GEBRUIKERSHANDLEIDING
2–4
Juiste opstelling van de printer
Raadpleeg onderstaande richtlijnen voordat u de printer gaat gebruiken.
Stroomvoorziening
Gebruik de printer alleen binnen de nominale netspanning.
Wisselstroom: ±10% van nominale netspanning
Frequentie: 50/60 Hz (220-240 V) of 50/60 Hz (110-120 V)
De lengte van het netsnoer, inclusief eventueel verlengsnoer, mag niet
meer dan 5 meter bedragen.
Gebruik het stopcontact waarop u de printer aansluit niet samen met
andere veel stroom gebruikende apparatuur zoals airconditioners,
kopieermachines, papiervernietigers enz. Kan dit niet worden
voorkomen, dan raden wij u aan om een netfilter te gebruiken.
Gebruik een spanningsstabilisator als de netspanning aan fluctuaties
onderhevig is.
Omgeving
Vermijd extreme temperaturen en vocht. Gebruik de printer alleen
binnen de volgende minimum- en maximumwaarden.
Omgevingstemperatuur: 10°C tot 32,5°C
Vochtigheid: 20% tot 80% (zonder condensvorming)
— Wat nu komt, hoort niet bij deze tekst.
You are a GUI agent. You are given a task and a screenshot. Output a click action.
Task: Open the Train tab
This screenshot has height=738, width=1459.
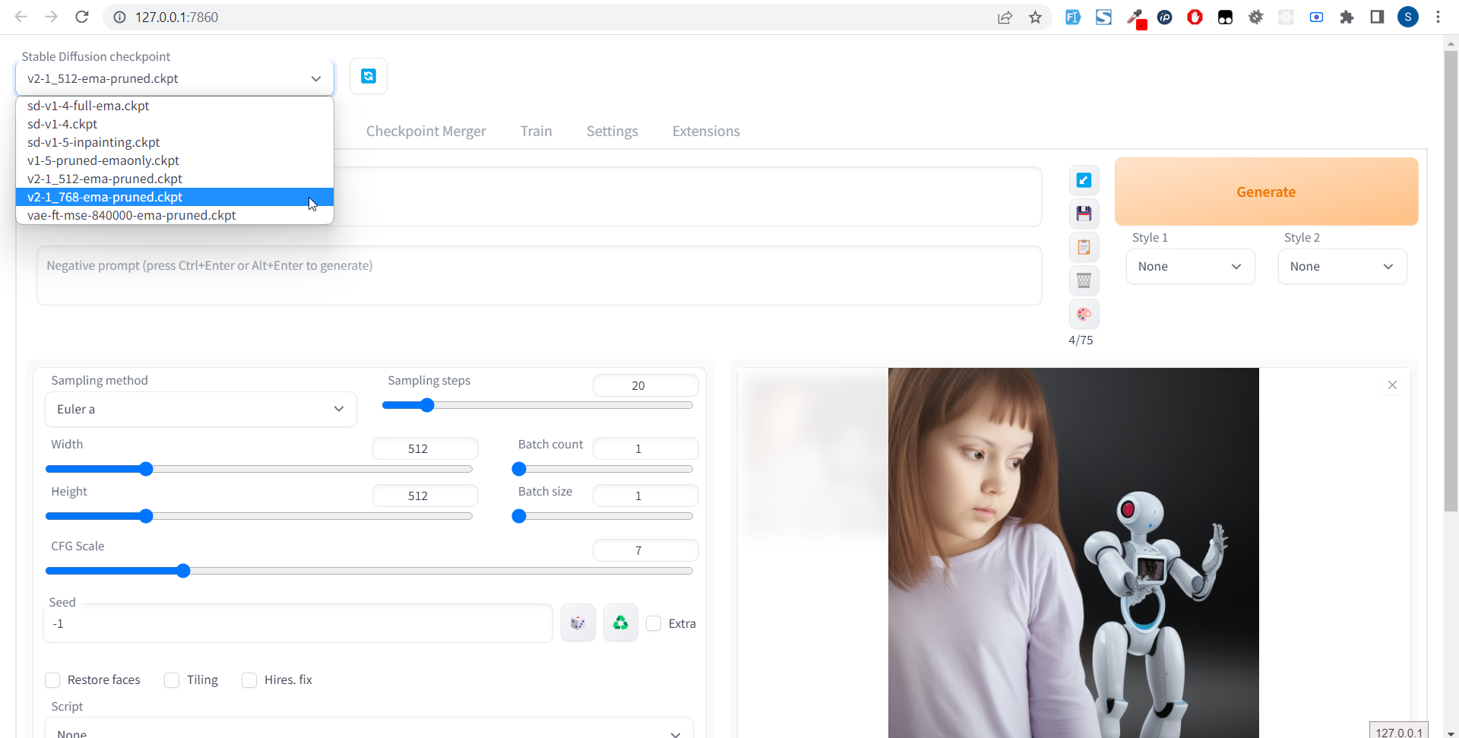(x=536, y=131)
Blokkeer de ventilatieopeningen aan de bovenkant van de printer niet.
Plaats niets op de bovenkant van de printer, zeker niet op de
luchtuitstroomopening.
Zorg voor voldoende ventilatie in de ruimte waarin de printer wordt
gebruikt.
De printer mag niet worden blootgesteld aan direct zonlicht. Moet de
printer noodgedwongen toch in een zonnige ruimte worden opgesteld,
gebruik dan gordijnen of lamellen om het apparaat te beschermen.
Plaats de printer niet in de buurt van toestellen die magneten bevatten of
een sterk magnetisch veld opwekken.
Installeer de printer niet in een ruimte waar zware schokken of trillingen
worden voortgebracht. Pas op met open vuur en zoute of agressieve
gassen
Plaats de printer op een vlak horizontaal oppervlak.
Houd de printer schoon. Plaats de machine niet in een stoffige omgeving.
Plaats de printer niet in de nabijheid van een airconditioner.